Test-retest - MEGA-PRESS - Gannet absolute conc

Hi,

I ran three consecutive MEGA-PRESS scans using the following parameter at Siemens 3T Skyra.
TR/TE=2000/ 68 ms, Average=96, voxel =3x3x3 and one non-water scan.

I processed the data using Gannet software. The stability between the second and third scans is less than 5%, and the first and second scans are around 15%, even though I used four preparation scans. Is it acceptable?
Why are there more fluctuations between the 1st and second scan compared to 2nd and third scan? Is there any reason for this?

Also, could you please tell me how to calculate the absolute concentration of GABA and Glx using Gannet?

Thanks

Hi, @narayanan76. To assess the quality/reproducibility of your data, it would be very helpful to see your GannetLoad and GannetFit outputs. If you prefer, you can email your outputs to me at mam4041[at]med.cornell.edu.

In terms of calculating absolute concentrations, this depends on what data you have acquired. Since you have an unsuppressed water scan, GannetFit will give you a water-scaled concentration that is semi-absolute but not corrected for voxel-dependent partial volume effects (i.e., not tissue corrected).

For a “fuller” quantification, you will need T1-weighted structural images. Running GannetCoRegister (after you’ve run GannetLoad and GannetFit) will first co-register the MRS voxel to the respective T1 image. Subsequently running GannetSegment will segment the T1 image and MRS voxel mask. Once you’ve done this, you can run GannetQuantify to obtain tissue-corrected (pseudo-)absolute concentrations for GABA and Glx.

More details on how Gannet calculates absolute concentrations can be found here.

Let me know if you have any questions about any of this.

–Mark

I would add that test-retest CV of GABA-edited MEGA-PRESS is usually on the order of magnitude of ~5-15%, so I don’t think the variation that you have observed is too outlandish.
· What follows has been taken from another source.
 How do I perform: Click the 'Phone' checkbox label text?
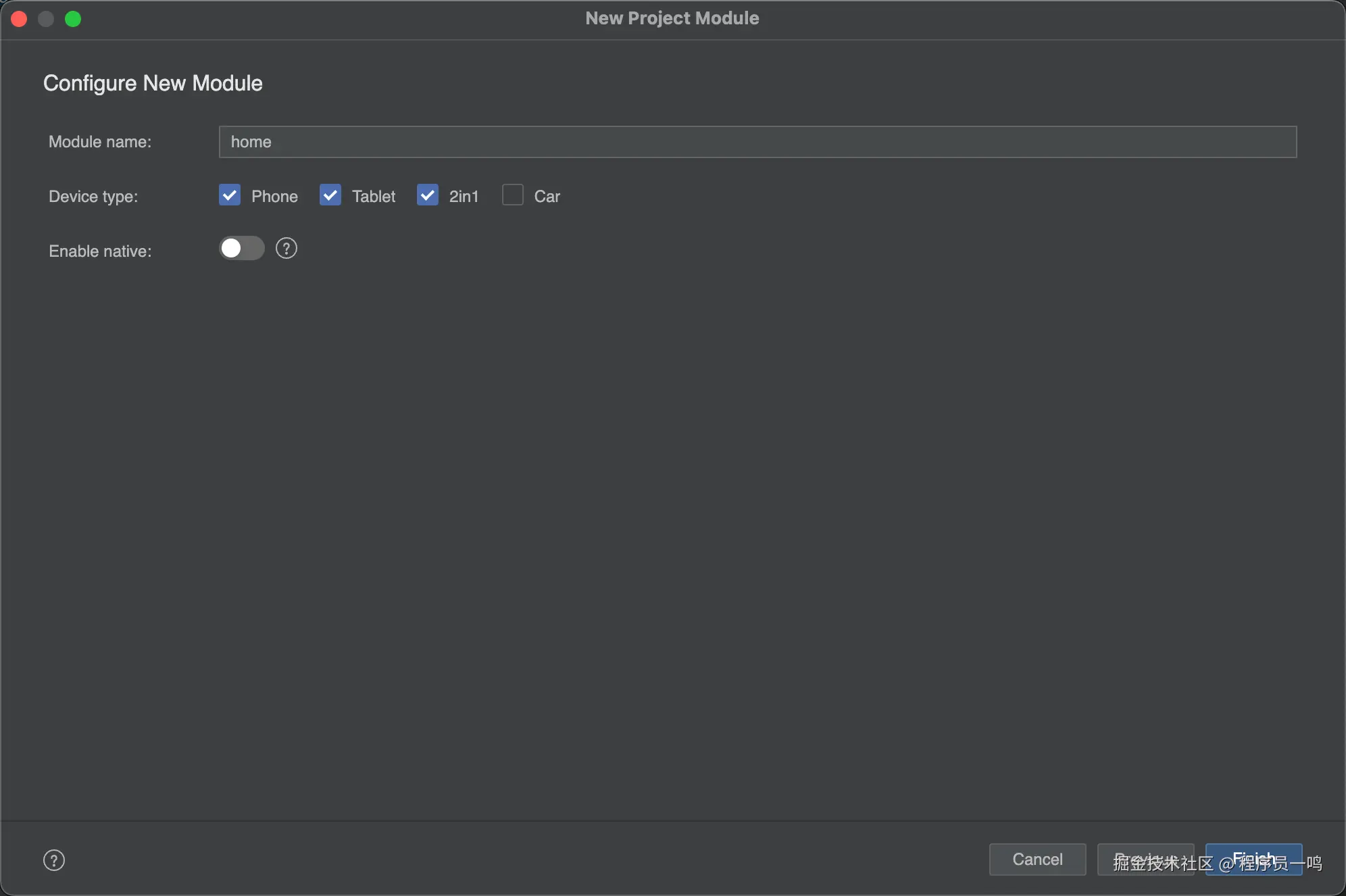click(274, 197)
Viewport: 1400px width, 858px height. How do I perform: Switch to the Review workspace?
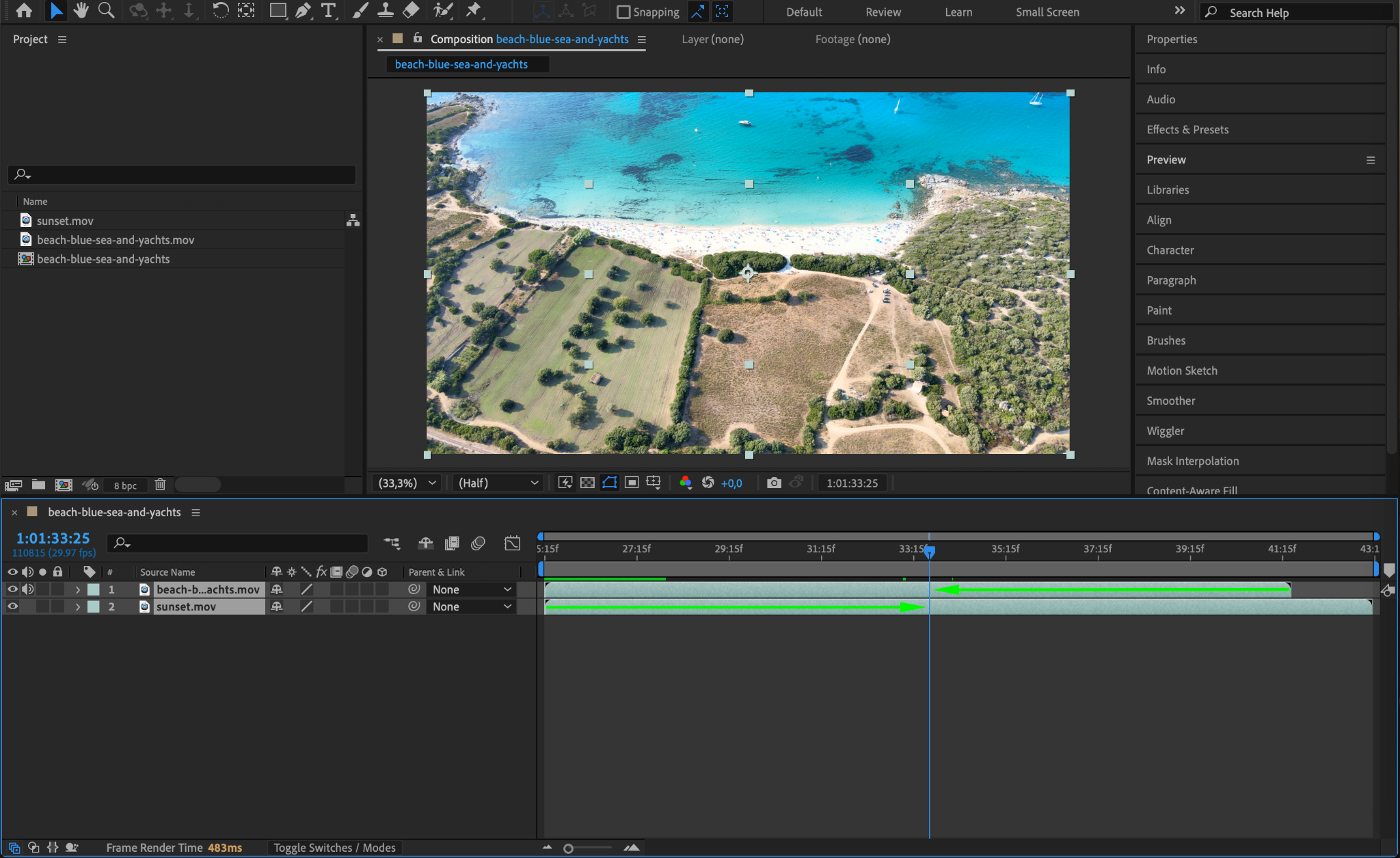[883, 12]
I would maybe expect it to be slightly better if you ran them back-to-back (without repositioning). But 96 averages isn’t that much (is that 96 in total, i.e. total acquisition time of 192 sec, or 96 ON + 96 OFF, i.e. a total acquisition time of 384 sec?), and modeling is always susceptible to noise.

As Mark suggests, it is helpful to include GannetLoad and GannetFit outputs to judge data quality.